ABSTRACT: Hydrocarbon Neighbourhoods and Migration Limits: Results from Co-interpreting Geochemical and Geophysical Data in Brazilian Basins

Abstract The continental margin basins of Brazil and West Africa contain prolific oil habitats. Most historic production has been generated from lacustrine sediments deposited during Neocomian rifting (Brice, et al. 1980, Mello et al. 1988a and b; Burwood 1997; and references therein). Increasingly important are Late Cretaceous post-evaporite sediments with liquid hydrocarbon source potential laid down in shallow marine and fluvial-deltaic environments as spreading continued (Mello et al. 1988a and b; Sofer 1993; Burwood 1997; Katz et al. 1997; and references therein).
This investigation began as an analysis of South Atlantic Margin basins using both geophysical and geochemical data with software to generate paleo-reconstructions of all the data sets. The initial rough set of correlations between conjugate basins based on a large set of crude oil data suggested missing source rock plays by highlighting a series of oil family matches and gaps along the margins. Unexpectedly, the oil families seemed in each basin or sub-basin to relate closely to structural elements imaged from regional gravity data.
The recent availability of higher resolution gravity and magnetics grids allowed detailed correlations in four Brazilian basins (Campos, Espirito Santo, Reconcavo and Sergipe-Alagoas), dramatically reinforcing the definition of source kitchens and transfer faults or zones of weakness that separate oil types.
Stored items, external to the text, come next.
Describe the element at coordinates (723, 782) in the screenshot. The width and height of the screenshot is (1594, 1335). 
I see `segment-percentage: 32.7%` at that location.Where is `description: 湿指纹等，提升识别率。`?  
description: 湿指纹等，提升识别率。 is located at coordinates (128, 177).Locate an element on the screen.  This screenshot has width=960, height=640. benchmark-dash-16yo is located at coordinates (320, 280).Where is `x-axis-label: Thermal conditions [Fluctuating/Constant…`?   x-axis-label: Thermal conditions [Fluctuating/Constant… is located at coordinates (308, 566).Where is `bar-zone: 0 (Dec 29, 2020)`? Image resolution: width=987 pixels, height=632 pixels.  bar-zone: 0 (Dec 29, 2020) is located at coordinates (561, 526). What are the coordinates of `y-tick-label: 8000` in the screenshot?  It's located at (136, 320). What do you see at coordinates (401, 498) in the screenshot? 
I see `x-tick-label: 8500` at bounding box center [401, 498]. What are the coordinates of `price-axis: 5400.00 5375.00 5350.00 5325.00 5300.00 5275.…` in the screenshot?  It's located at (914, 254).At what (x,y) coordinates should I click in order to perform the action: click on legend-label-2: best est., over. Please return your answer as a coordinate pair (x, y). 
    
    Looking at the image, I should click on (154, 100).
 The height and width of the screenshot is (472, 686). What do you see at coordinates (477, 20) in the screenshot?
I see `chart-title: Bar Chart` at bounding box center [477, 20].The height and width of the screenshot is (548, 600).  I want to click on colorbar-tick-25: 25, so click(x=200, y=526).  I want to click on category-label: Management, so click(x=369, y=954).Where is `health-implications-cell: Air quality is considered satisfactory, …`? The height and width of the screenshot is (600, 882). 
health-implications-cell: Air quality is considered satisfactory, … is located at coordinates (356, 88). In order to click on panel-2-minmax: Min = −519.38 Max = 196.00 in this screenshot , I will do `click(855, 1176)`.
By combining data sets, we have imaged basins and even individual paleo-lakes, defined migration pathways and mapped the limits of different petroleum systems. Our talk illustrates the interpretation process with examples of clear and unclear correlations and explores some remaining questions.

 

AAPG Search and Discovery Article #90026©2004 AAPG Annual Meeting, Dallas, Texas, April 18-21, 2004.